On the second floor of the library, residents were greeted by rows of plastic chairs filled with people waiting to be called into a room of FEMA representatives and then transition into another room full of state agencies.

Lucia Ospina, 56, waited outside the library for her husband to finish speaking with FEMA representatives because the air conditioning inside was bothering her nose after her surgery to remove a tumor from inside her nostril just a month ago.

Ospina lives in a mobile home community in Kissimmee that shook violently in the wind of Hurricane Ian and water entered from the roof into one of the rooms.

“It was so scary,” Ospina said in Spanish. “We kept feeling the entire house rock back and forth and I thought since this house has been here for 20 years it was going to fall on one side and crush us.”

Ospina’s husband had shoulder surgery two months ago and is on disability leave from his maintenance job until December while Ospina hasn’t been able to work for a month in her house cleaning job due to her surgery.

“It’s really hard right now,” Ospina said. “But I thank God every day it wasn’t worse, the entire rest of the neighborhood had really bad flooding.”

On Tuesday, the couple has an appointment with their insurance company to see if they can have an inspector take a look at their leaky roof to make their first claim in 20 years of living in this home.

Ospina said the whole process at the disaster recovery center had only taken an hour and compared to hurricane Irma in 2017, FEMA and the state are paying much better attention to residents’ needs.
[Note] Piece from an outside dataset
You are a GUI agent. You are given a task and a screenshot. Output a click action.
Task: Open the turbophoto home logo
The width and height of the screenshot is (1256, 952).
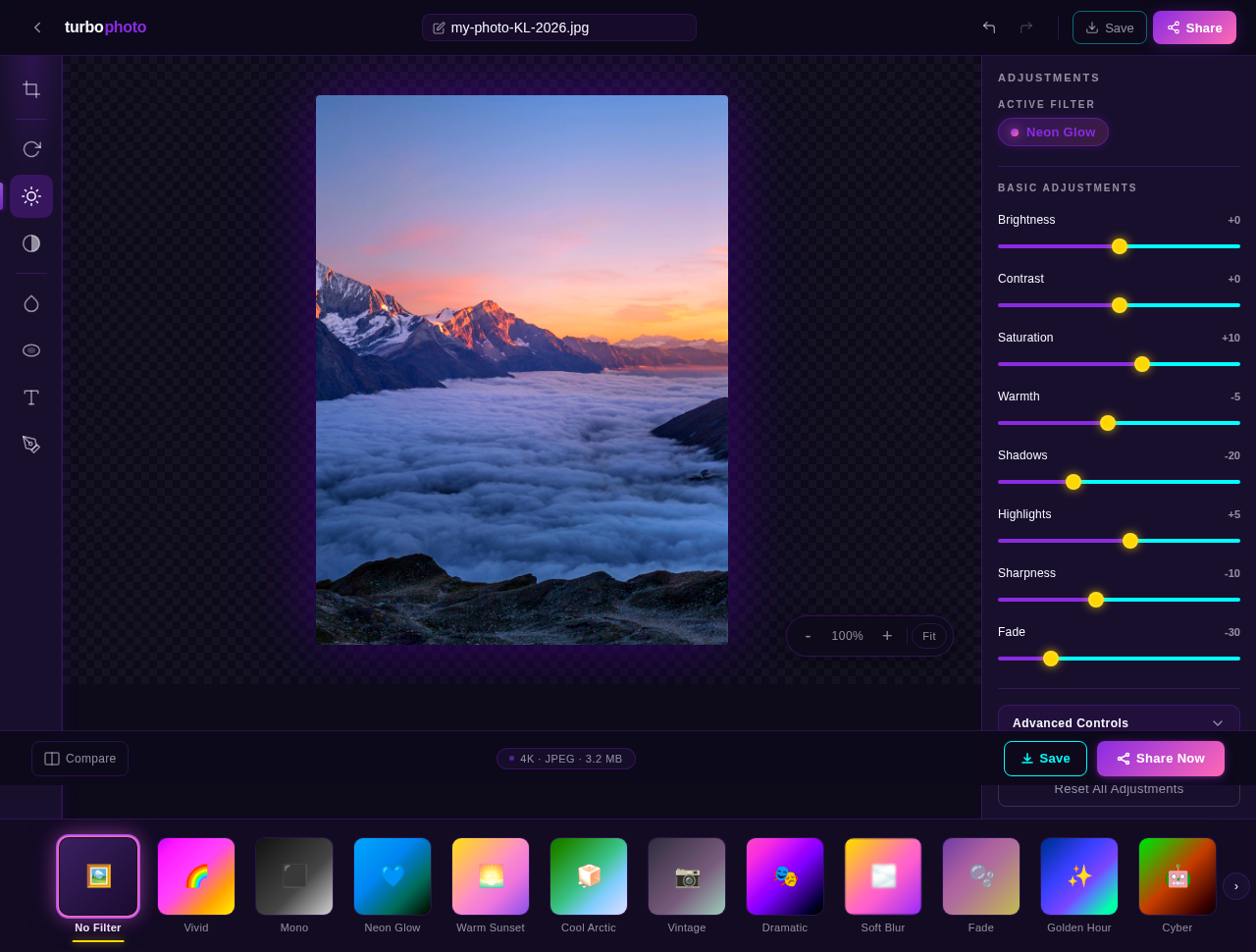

In 2017, Hurricane Irma ripped off the back porch of her house but Ospina and her husband decided against using FEMA resources because they found the process complicated.

Across the state, over 416,000 applicants have already filed for assistance, said Andrew D. Friend, a FEMA director, during a Seminole County press conference Monday. Residents can apply online at, call 1-800-621-3362 or download the FEMA app.

Orange County’s Barnett Park disaster center serviced more than 100 individuals since it opened on Sunday, according to a media release.

A disaster recovery center is the place to go for application updates and help with applying, Friend said.

Each disaster recovery center has an outpost of the FEMA Individual Assistance, FEMA Mitigation, Small Business Administration, Crisis Counseling, Florida Department of Children and Families, Florida Department of Business and Professional Regulation and Agency for Persons with Disabilities to provide information and assistance.

Residents who have gotten a letter from FEMA saying they are ineligible for disaster relief should go to a disaster relief center to see if they can become eligible by submitting more information, Friend said.

“One of the benefits of coming to a disaster recovery center is you can tell your story and they can help navigate you to see if you will have that eligibility or not,” Friend said. “If you end up not being eligible for federal assistance for one reason or another oftentimes there are other resources available as well so by coming to a DRC you can get connected to those as well.”

Where to find a disaster recovery center

In Orange County, Barnett Park in Orlando will serve as the disaster recovery center opening from 9 a.m. to 6 p.m. daily at 4801 W. Colonial Drive.

In Osceola County, Hart Memorial Library at 211 E Dakin Ave. in Kissimmee, is also open from 9 a.m. to 6 p.m. every day.

In Seminole County, the newly opened disaster recovery center is located at Seminole State College at 100 Weldon Blvd., Sanford. The center opened Monday afternoon and will be open from from 9 a.m. to 6 p.m. daily starting Tuesday.

In Lake County, the Lake County Extension Office will serve as the disaster recovery center at 1951 Woodlea Road, Tavares. The center opens from 9 a.m. to 6 p.m.

Residents do not have to live in the county where they seek assistance from a disaster recovery center.